§ **RECORDS TO PROCESS**:
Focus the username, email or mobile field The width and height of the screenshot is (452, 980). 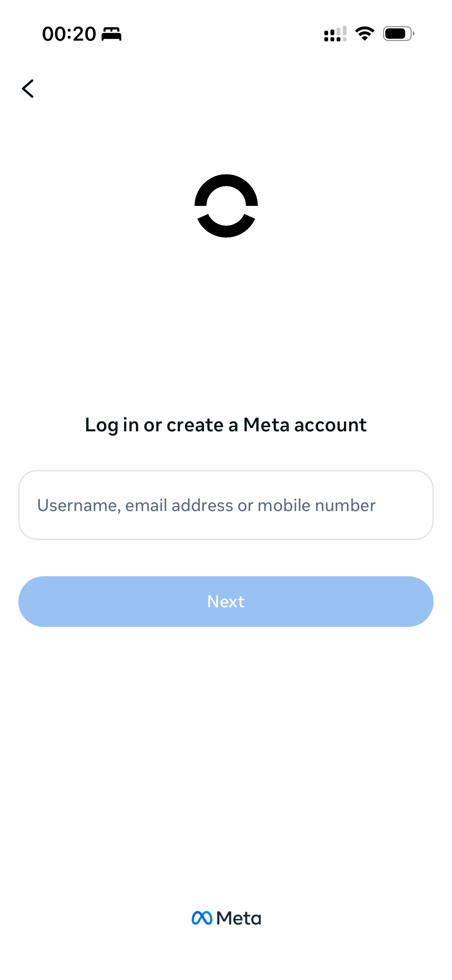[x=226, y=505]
...
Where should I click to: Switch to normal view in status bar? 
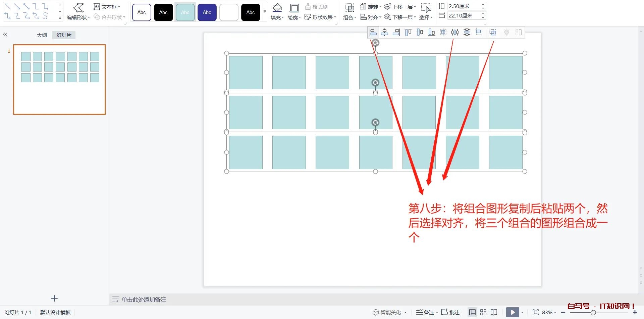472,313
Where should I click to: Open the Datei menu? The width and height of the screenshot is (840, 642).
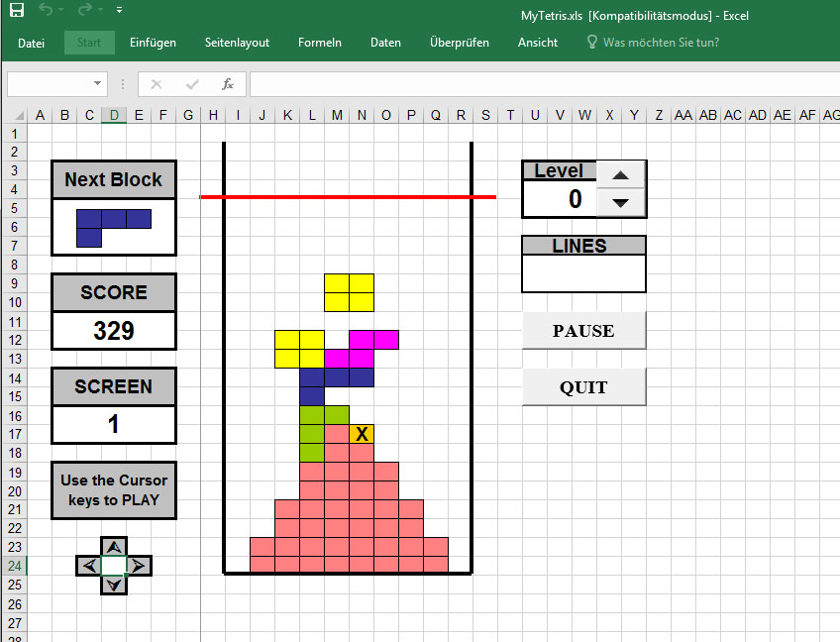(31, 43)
---
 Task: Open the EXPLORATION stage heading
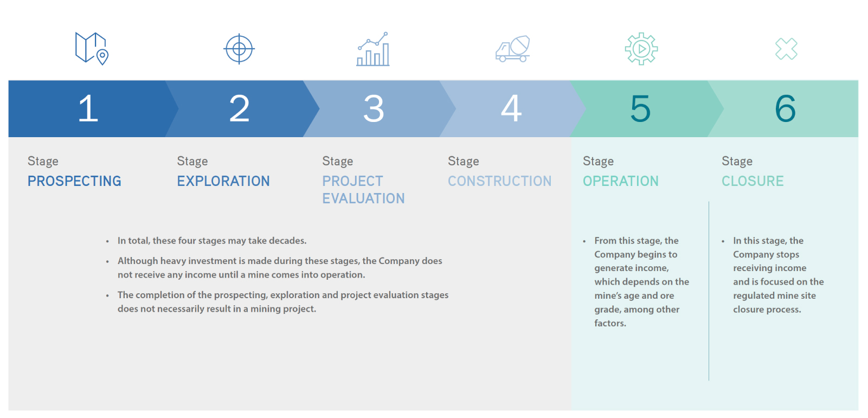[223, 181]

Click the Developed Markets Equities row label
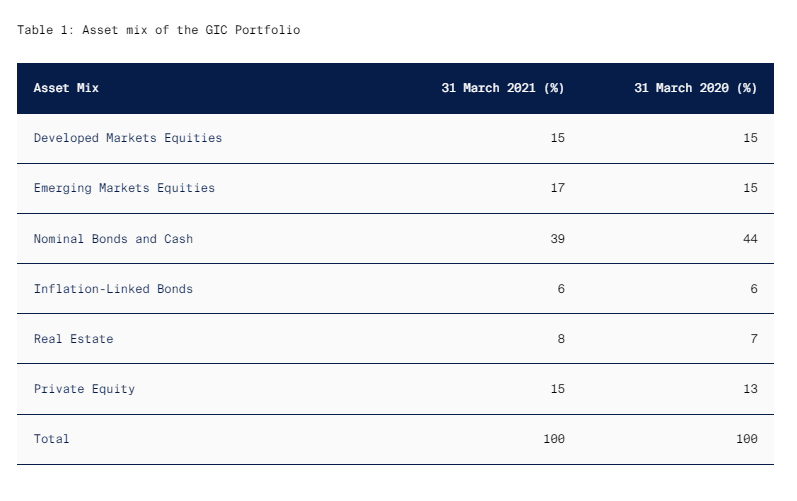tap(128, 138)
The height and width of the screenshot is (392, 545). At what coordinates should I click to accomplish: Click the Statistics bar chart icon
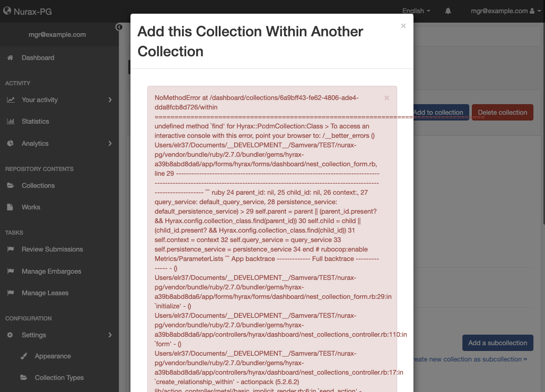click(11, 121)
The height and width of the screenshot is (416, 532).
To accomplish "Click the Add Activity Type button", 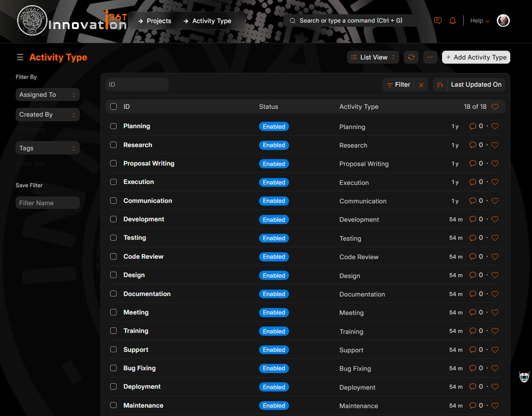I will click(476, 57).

§ **TASK DESCRIPTION**:
From the line with "Click the Developed" up to and including the line with "The height and width of the screenshot is (416, 532)." above, retype every line exactly and nothing more; leave out the pictures.

§ **EXERCISE ANSWER**:
Click the Developed Markets Equities row label
tap(128, 138)
The height and width of the screenshot is (392, 545). At what coordinates should I click to accomplish: Click the Statistics bar chart icon
click(11, 121)
The height and width of the screenshot is (416, 532).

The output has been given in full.